Task item
Transcribe the records in their entirety, exactly as given.

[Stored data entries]
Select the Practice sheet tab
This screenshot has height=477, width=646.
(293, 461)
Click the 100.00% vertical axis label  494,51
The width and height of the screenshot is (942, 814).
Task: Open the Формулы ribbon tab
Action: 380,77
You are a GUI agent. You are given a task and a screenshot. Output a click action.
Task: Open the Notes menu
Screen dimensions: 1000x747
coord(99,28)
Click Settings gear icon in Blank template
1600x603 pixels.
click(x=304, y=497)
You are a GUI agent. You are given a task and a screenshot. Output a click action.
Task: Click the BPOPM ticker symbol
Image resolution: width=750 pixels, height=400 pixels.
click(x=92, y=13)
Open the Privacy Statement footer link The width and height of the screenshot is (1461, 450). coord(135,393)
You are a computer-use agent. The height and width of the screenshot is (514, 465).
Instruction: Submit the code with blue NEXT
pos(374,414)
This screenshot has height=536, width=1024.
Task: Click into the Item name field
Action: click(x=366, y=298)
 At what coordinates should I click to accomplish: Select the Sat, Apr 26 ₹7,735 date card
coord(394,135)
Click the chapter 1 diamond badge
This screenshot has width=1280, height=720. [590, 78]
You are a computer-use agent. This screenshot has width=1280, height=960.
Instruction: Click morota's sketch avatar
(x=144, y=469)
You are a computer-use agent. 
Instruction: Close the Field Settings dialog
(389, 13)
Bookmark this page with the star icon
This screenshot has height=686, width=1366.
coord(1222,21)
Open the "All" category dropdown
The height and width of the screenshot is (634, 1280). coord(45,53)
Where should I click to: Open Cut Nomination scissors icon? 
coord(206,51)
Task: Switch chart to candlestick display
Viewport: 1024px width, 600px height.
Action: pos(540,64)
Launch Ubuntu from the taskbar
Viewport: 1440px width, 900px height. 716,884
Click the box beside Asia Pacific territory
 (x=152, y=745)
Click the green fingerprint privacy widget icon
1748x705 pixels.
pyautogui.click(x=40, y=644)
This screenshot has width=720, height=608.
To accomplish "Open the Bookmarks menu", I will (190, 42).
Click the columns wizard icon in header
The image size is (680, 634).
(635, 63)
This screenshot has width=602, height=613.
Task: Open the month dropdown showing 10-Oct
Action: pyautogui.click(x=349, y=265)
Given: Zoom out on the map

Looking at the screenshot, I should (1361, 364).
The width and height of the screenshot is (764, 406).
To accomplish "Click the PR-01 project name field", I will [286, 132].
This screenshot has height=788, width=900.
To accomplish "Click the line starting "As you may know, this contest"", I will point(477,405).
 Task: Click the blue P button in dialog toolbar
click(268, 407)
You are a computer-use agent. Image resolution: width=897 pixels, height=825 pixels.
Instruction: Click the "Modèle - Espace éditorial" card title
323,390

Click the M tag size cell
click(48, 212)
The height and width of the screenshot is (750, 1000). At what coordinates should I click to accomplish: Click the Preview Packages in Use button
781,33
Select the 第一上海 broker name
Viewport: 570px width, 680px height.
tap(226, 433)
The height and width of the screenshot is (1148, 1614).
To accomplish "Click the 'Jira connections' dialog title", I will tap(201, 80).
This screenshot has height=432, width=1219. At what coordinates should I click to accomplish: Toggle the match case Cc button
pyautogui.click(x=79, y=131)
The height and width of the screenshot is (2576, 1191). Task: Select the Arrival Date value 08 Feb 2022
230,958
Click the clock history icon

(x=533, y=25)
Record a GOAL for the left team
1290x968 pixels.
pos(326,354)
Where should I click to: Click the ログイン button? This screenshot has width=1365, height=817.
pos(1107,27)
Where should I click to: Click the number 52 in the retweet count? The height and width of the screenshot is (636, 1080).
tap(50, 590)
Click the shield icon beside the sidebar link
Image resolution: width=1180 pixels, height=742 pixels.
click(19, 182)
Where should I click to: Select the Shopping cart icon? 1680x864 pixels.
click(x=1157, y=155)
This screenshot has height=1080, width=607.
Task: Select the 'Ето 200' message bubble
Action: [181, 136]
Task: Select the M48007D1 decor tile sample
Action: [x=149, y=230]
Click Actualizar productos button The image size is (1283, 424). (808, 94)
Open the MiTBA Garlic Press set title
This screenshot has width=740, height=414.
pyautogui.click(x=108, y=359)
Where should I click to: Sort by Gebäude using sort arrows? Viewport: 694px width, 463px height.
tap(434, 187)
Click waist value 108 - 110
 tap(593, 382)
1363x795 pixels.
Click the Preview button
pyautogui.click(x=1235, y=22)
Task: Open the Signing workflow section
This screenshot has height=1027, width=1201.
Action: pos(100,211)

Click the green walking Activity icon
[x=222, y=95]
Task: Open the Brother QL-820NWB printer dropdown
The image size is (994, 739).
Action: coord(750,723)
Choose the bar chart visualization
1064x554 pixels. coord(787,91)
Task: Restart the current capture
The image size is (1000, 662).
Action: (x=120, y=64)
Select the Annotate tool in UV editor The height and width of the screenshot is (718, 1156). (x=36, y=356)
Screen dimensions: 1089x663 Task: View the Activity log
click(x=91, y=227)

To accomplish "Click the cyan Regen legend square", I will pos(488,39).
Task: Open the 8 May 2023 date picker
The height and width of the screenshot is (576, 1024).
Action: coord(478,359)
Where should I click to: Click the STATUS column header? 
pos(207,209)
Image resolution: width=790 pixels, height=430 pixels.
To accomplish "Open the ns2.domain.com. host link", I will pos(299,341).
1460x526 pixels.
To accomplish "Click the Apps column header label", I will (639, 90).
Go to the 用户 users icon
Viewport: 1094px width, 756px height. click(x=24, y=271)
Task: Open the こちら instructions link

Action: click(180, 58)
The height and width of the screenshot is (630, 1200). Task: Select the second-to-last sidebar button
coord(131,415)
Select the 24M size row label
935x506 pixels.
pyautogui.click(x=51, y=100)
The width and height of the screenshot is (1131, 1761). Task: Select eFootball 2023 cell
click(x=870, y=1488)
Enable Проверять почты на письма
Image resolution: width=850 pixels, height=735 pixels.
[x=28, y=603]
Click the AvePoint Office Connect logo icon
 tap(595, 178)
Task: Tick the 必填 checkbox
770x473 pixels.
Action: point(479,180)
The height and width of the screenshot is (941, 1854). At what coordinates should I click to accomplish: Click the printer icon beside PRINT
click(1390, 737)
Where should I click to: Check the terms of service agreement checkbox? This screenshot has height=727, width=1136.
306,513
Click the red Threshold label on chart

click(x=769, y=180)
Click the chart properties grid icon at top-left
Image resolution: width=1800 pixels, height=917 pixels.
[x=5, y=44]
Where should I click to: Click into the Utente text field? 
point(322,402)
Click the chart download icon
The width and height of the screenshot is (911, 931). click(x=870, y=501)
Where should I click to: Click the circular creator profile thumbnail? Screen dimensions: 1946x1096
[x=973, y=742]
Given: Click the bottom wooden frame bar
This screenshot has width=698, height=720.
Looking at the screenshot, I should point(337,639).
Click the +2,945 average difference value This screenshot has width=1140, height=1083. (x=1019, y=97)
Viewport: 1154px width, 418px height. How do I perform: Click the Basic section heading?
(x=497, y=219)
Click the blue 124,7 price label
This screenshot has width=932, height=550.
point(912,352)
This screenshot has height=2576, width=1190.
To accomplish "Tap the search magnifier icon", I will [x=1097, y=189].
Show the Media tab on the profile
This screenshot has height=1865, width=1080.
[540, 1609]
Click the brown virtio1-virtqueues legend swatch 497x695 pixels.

Solved problem
Select the Practice sheet tab
This screenshot has height=477, width=646.
(293, 461)
Click the 100.00% vertical axis label  494,51
The width and height of the screenshot is (942, 814).
Task: Open the Формулы ribbon tab
Action: 380,77
You are a GUI agent. You are given a task and a screenshot. Output a click action.
Task: Open the Notes menu
Screen dimensions: 1000x747
coord(99,28)
Click Settings gear icon in Blank template
1600x603 pixels.
click(x=304, y=497)
You are a GUI agent. You are given a task and a screenshot. Output a click action.
Task: Click the BPOPM ticker symbol
Image resolution: width=750 pixels, height=400 pixels.
click(x=92, y=13)
Open the Privacy Statement footer link The width and height of the screenshot is (1461, 450). coord(135,393)
You are a computer-use agent. The height and width of the screenshot is (514, 465).
Instruction: Submit the code with blue NEXT
pos(374,414)
This screenshot has height=536, width=1024.
Task: Click into the Item name field
Action: click(x=366, y=298)
 At what coordinates should I click to accomplish: Select the Sat, Apr 26 ₹7,735 date card
coord(394,135)
Click the chapter 1 diamond badge
This screenshot has width=1280, height=720. [590, 78]
You are a computer-use agent. This screenshot has width=1280, height=960.
Instruction: Click morota's sketch avatar
(x=144, y=469)
You are a computer-use agent. 
Instruction: Close the Field Settings dialog
(389, 13)
Bookmark this page with the star icon
This screenshot has height=686, width=1366.
coord(1222,21)
Open the "All" category dropdown
The height and width of the screenshot is (634, 1280). coord(45,53)
Where should I click to: Open Cut Nomination scissors icon? 
coord(206,51)
Task: Switch chart to candlestick display
Viewport: 1024px width, 600px height.
Action: pos(540,64)
Launch Ubuntu from the taskbar
Viewport: 1440px width, 900px height. 716,884
Click the box beside Asia Pacific territory
 (x=152, y=745)
Click the green fingerprint privacy widget icon
1748x705 pixels.
pyautogui.click(x=40, y=644)
This screenshot has width=720, height=608.
To accomplish "Open the Bookmarks menu", I will (190, 42).
Click the columns wizard icon in header
The image size is (680, 634).
(635, 63)
This screenshot has width=602, height=613.
Task: Open the month dropdown showing 10-Oct
Action: pyautogui.click(x=349, y=265)
Given: Zoom out on the map

Looking at the screenshot, I should (1361, 364).
The width and height of the screenshot is (764, 406).
To accomplish "Click the PR-01 project name field", I will [286, 132].
This screenshot has height=788, width=900.
To accomplish "Click the line starting "As you may know, this contest"", I will point(477,405).
 Task: Click the blue P button in dialog toolbar
click(268, 407)
You are a computer-use agent. Image resolution: width=897 pixels, height=825 pixels.
Instruction: Click the "Modèle - Espace éditorial" card title
323,390

Click the M tag size cell
click(48, 212)
The height and width of the screenshot is (750, 1000). At what coordinates should I click to accomplish: Click the Preview Packages in Use button
781,33
Select the 第一上海 broker name
Viewport: 570px width, 680px height.
tap(226, 433)
The height and width of the screenshot is (1148, 1614).
To accomplish "Click the 'Jira connections' dialog title", I will tap(201, 80).
This screenshot has height=432, width=1219. At what coordinates should I click to accomplish: Toggle the match case Cc button
pyautogui.click(x=79, y=131)
The height and width of the screenshot is (2576, 1191). Task: Select the Arrival Date value 08 Feb 2022
230,958
Click the clock history icon

(x=533, y=25)
Record a GOAL for the left team
1290x968 pixels.
pos(326,354)
Where should I click to: Click the ログイン button? This screenshot has width=1365, height=817.
pos(1107,27)
Where should I click to: Click the number 52 in the retweet count? The height and width of the screenshot is (636, 1080).
tap(50, 590)
Click the shield icon beside the sidebar link
Image resolution: width=1180 pixels, height=742 pixels.
click(19, 182)
Where should I click to: Select the Shopping cart icon? 1680x864 pixels.
click(x=1157, y=155)
This screenshot has height=1080, width=607.
Task: Select the 'Ето 200' message bubble
Action: [181, 136]
Task: Select the M48007D1 decor tile sample
Action: [x=149, y=230]
Click Actualizar productos button The image size is (1283, 424). (808, 94)
Open the MiTBA Garlic Press set title
This screenshot has width=740, height=414.
pyautogui.click(x=108, y=359)
Where should I click to: Sort by Gebäude using sort arrows? Viewport: 694px width, 463px height.
tap(434, 187)
Click waist value 108 - 110
 tap(593, 382)
1363x795 pixels.
Click the Preview button
pyautogui.click(x=1235, y=22)
Task: Open the Signing workflow section
This screenshot has height=1027, width=1201.
Action: pos(100,211)

Click the green walking Activity icon
[x=222, y=95]
Task: Open the Brother QL-820NWB printer dropdown
The image size is (994, 739).
Action: coord(750,723)
Choose the bar chart visualization
1064x554 pixels. coord(787,91)
Task: Restart the current capture
The image size is (1000, 662).
Action: (x=120, y=64)
Select the Annotate tool in UV editor The height and width of the screenshot is (718, 1156). (x=36, y=356)
Screen dimensions: 1089x663 Task: View the Activity log
click(x=91, y=227)

To accomplish "Click the cyan Regen legend square", I will pos(488,39).
Task: Open the 8 May 2023 date picker
The height and width of the screenshot is (576, 1024).
Action: coord(478,359)
Where should I click to: Click the STATUS column header? 
pos(207,209)
Image resolution: width=790 pixels, height=430 pixels.
To accomplish "Open the ns2.domain.com. host link", I will pos(299,341).
1460x526 pixels.
To accomplish "Click the Apps column header label", I will (639, 90).
Go to the 用户 users icon
Viewport: 1094px width, 756px height. click(x=24, y=271)
Task: Open the こちら instructions link

Action: click(180, 58)
The height and width of the screenshot is (630, 1200). Task: Select the second-to-last sidebar button
coord(131,415)
Select the 24M size row label
935x506 pixels.
pyautogui.click(x=51, y=100)
The width and height of the screenshot is (1131, 1761). Task: Select eFootball 2023 cell
click(x=870, y=1488)
Enable Проверять почты на письма
Image resolution: width=850 pixels, height=735 pixels.
[x=28, y=603]
Click the AvePoint Office Connect logo icon
 tap(595, 178)
Task: Tick the 必填 checkbox
770x473 pixels.
Action: point(479,180)
The height and width of the screenshot is (941, 1854). At what coordinates should I click to accomplish: Click the printer icon beside PRINT
click(1390, 737)
Where should I click to: Check the terms of service agreement checkbox? This screenshot has height=727, width=1136.
306,513
Click the red Threshold label on chart

click(x=769, y=180)
Click the chart properties grid icon at top-left
Image resolution: width=1800 pixels, height=917 pixels.
[x=5, y=44]
Where should I click to: Click into the Utente text field? 
point(322,402)
Click the chart download icon
The width and height of the screenshot is (911, 931). click(x=870, y=501)
Where should I click to: Click the circular creator profile thumbnail? Screen dimensions: 1946x1096
[x=973, y=742]
Given: Click the bottom wooden frame bar
This screenshot has width=698, height=720.
Looking at the screenshot, I should point(337,639).
Click the +2,945 average difference value This screenshot has width=1140, height=1083. (x=1019, y=97)
Viewport: 1154px width, 418px height. How do I perform: Click the Basic section heading?
(x=497, y=219)
Click the blue 124,7 price label
This screenshot has width=932, height=550.
point(912,352)
This screenshot has height=2576, width=1190.
To accomplish "Tap the search magnifier icon", I will [x=1097, y=189].
Show the Media tab on the profile
This screenshot has height=1865, width=1080.
[540, 1609]
Click the brown virtio1-virtqueues legend swatch 497x695 pixels.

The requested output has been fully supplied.